**LA DEMANDE:**
Peux-tu présenter sous forme de liste numérotée la partie qui commence à la ligne contenant "Task: Increase 攻击力 using the up arrow" et se termine à la dernière ligne ci-dessous, ces deux lignes incluses et les lignes vides omises ?

[Entrées de pointage de mots et d'éléments]

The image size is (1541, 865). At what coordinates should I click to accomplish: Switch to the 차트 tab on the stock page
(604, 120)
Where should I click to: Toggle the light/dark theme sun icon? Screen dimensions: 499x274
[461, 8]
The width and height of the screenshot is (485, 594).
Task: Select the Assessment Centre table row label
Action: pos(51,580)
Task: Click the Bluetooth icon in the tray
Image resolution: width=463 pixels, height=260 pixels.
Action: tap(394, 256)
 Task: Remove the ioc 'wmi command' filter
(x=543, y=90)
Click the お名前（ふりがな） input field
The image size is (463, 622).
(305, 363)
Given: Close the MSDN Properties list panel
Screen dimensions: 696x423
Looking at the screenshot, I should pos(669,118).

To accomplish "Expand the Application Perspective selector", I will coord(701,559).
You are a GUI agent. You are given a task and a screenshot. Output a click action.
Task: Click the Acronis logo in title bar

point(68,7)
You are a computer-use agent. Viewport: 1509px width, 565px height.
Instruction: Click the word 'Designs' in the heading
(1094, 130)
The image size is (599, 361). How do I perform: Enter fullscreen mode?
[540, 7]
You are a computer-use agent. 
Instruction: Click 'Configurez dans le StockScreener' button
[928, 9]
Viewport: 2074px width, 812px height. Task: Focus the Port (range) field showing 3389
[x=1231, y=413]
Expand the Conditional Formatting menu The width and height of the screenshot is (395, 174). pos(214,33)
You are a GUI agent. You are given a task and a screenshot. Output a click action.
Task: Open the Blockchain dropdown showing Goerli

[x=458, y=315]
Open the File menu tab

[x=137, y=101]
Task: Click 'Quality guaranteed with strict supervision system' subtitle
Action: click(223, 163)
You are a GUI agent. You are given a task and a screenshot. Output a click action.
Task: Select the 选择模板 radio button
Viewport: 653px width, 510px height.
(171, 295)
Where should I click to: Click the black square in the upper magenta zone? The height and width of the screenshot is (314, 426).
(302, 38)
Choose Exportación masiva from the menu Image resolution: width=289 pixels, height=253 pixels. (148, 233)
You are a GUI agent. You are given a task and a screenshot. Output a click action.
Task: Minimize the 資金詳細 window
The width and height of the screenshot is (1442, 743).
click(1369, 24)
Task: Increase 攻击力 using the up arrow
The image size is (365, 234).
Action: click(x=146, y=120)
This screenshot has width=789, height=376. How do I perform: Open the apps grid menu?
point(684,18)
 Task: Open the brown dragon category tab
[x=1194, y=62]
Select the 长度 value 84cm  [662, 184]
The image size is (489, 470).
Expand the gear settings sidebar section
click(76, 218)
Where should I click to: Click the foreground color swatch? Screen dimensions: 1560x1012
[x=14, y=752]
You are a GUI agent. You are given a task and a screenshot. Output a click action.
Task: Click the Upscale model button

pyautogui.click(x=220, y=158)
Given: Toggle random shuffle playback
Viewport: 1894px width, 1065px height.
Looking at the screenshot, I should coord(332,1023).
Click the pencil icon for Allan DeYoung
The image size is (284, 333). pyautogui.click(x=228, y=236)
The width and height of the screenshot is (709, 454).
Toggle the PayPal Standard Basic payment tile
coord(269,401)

**RÉSULTAT DE LA TÂCHE:**
1. Task: Increase 攻击力 using the up arrow
2. The image size is (365, 234).
3. Action: click(x=146, y=120)
4. This screenshot has width=789, height=376. How do I perform: Open the apps grid menu?
5. point(684,18)
6.  Task: Open the brown dragon category tab
7. [x=1194, y=62]
8. Select the 长度 value 84cm  [662, 184]
9. The image size is (489, 470).
10. Expand the gear settings sidebar section
11. click(76, 218)
12. Where should I click to: Click the foreground color swatch? Screen dimensions: 1560x1012
13. [x=14, y=752]
14. You are a GUI agent. You are given a task and a screenshot. Output a click action.
15. Task: Click the Upscale model button
16. pyautogui.click(x=220, y=158)
17. Given: Toggle random shuffle playback
18. Viewport: 1894px width, 1065px height.
19. Looking at the screenshot, I should coord(332,1023).
20. Click the pencil icon for Allan DeYoung
21. The image size is (284, 333). pyautogui.click(x=228, y=236)
22. The width and height of the screenshot is (709, 454).
23. Toggle the PayPal Standard Basic payment tile
24. coord(269,401)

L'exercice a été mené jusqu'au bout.